(Provided material Opens)

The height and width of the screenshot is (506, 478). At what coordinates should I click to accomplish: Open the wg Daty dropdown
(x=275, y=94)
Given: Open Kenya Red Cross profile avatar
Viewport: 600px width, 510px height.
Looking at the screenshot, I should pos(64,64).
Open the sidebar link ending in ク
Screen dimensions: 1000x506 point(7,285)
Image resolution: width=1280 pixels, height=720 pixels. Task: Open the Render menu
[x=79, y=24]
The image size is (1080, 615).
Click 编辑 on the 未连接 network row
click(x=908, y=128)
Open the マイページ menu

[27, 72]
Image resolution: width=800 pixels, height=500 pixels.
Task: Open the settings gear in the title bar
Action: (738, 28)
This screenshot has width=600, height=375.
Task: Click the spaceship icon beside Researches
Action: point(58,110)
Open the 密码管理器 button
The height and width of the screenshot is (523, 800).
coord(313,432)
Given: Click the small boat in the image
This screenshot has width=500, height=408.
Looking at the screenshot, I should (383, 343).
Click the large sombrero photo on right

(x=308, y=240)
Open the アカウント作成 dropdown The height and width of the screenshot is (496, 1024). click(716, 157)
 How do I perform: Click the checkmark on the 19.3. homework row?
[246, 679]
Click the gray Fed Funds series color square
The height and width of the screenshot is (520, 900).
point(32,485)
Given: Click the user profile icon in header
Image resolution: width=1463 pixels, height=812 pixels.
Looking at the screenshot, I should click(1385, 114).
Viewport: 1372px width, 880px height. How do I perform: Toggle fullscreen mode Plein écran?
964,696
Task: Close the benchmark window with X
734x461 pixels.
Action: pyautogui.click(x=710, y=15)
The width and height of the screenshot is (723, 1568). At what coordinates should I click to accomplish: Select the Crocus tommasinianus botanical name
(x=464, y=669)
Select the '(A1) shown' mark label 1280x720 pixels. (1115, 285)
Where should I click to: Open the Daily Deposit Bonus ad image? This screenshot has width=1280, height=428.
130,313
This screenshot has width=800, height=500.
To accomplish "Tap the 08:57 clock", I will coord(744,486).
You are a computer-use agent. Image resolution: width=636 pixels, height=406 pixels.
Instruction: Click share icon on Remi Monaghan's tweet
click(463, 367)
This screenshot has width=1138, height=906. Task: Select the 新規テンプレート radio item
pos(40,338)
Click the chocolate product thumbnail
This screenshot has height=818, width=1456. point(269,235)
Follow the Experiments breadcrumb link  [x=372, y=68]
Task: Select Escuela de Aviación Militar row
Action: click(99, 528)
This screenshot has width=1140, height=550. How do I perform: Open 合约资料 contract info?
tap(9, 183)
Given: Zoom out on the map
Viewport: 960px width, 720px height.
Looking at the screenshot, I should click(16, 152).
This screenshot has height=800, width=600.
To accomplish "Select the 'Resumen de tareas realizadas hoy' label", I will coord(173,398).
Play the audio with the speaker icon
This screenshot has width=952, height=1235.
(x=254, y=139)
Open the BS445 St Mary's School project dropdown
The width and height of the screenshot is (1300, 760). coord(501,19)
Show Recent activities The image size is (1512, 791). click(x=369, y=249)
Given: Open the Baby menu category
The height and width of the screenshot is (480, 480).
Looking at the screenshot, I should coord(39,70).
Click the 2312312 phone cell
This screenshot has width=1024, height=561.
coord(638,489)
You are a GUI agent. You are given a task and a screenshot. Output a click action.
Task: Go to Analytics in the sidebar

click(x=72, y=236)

(Provided material Closes)

Return the material in its entirety, word for word.

- _Expected answer_:
The height and width of the screenshot is (506, 478). At what coordinates should I click to accomplish: Open the wg Daty dropdown
(x=275, y=94)
Given: Open Kenya Red Cross profile avatar
Viewport: 600px width, 510px height.
Looking at the screenshot, I should pos(64,64).
Open the sidebar link ending in ク
Screen dimensions: 1000x506 point(7,285)
Image resolution: width=1280 pixels, height=720 pixels. Task: Open the Render menu
[x=79, y=24]
The image size is (1080, 615).
Click 编辑 on the 未连接 network row
click(x=908, y=128)
Open the マイページ menu

[27, 72]
Image resolution: width=800 pixels, height=500 pixels.
Task: Open the settings gear in the title bar
Action: (738, 28)
This screenshot has width=600, height=375.
Task: Click the spaceship icon beside Researches
Action: point(58,110)
Open the 密码管理器 button
The height and width of the screenshot is (523, 800).
coord(313,432)
Given: Click the small boat in the image
This screenshot has width=500, height=408.
Looking at the screenshot, I should (383, 343).
Click the large sombrero photo on right

(x=308, y=240)
Open the アカウント作成 dropdown The height and width of the screenshot is (496, 1024). click(716, 157)
 How do I perform: Click the checkmark on the 19.3. homework row?
[246, 679]
Click the gray Fed Funds series color square
The height and width of the screenshot is (520, 900).
point(32,485)
Given: Click the user profile icon in header
Image resolution: width=1463 pixels, height=812 pixels.
Looking at the screenshot, I should click(1385, 114).
Viewport: 1372px width, 880px height. How do I perform: Toggle fullscreen mode Plein écran?
964,696
Task: Close the benchmark window with X
734x461 pixels.
Action: pyautogui.click(x=710, y=15)
The width and height of the screenshot is (723, 1568). At what coordinates should I click to accomplish: Select the Crocus tommasinianus botanical name
(x=464, y=669)
Select the '(A1) shown' mark label 1280x720 pixels. (1115, 285)
Where should I click to: Open the Daily Deposit Bonus ad image? This screenshot has width=1280, height=428.
130,313
This screenshot has width=800, height=500.
To accomplish "Tap the 08:57 clock", I will coord(744,486).
You are a computer-use agent. Image resolution: width=636 pixels, height=406 pixels.
Instruction: Click share icon on Remi Monaghan's tweet
click(463, 367)
This screenshot has width=1138, height=906. Task: Select the 新規テンプレート radio item
pos(40,338)
Click the chocolate product thumbnail
This screenshot has height=818, width=1456. point(269,235)
Follow the Experiments breadcrumb link  [x=372, y=68]
Task: Select Escuela de Aviación Militar row
Action: click(99, 528)
This screenshot has width=1140, height=550. How do I perform: Open 合约资料 contract info?
tap(9, 183)
Given: Zoom out on the map
Viewport: 960px width, 720px height.
Looking at the screenshot, I should click(16, 152).
This screenshot has height=800, width=600.
To accomplish "Select the 'Resumen de tareas realizadas hoy' label", I will coord(173,398).
Play the audio with the speaker icon
This screenshot has width=952, height=1235.
(x=254, y=139)
Open the BS445 St Mary's School project dropdown
The width and height of the screenshot is (1300, 760). coord(501,19)
Show Recent activities The image size is (1512, 791). click(x=369, y=249)
Given: Open the Baby menu category
The height and width of the screenshot is (480, 480).
Looking at the screenshot, I should coord(39,70).
Click the 2312312 phone cell
This screenshot has width=1024, height=561.
coord(638,489)
You are a GUI agent. You are given a task and a screenshot. Output a click action.
Task: Go to Analytics in the sidebar

click(x=72, y=236)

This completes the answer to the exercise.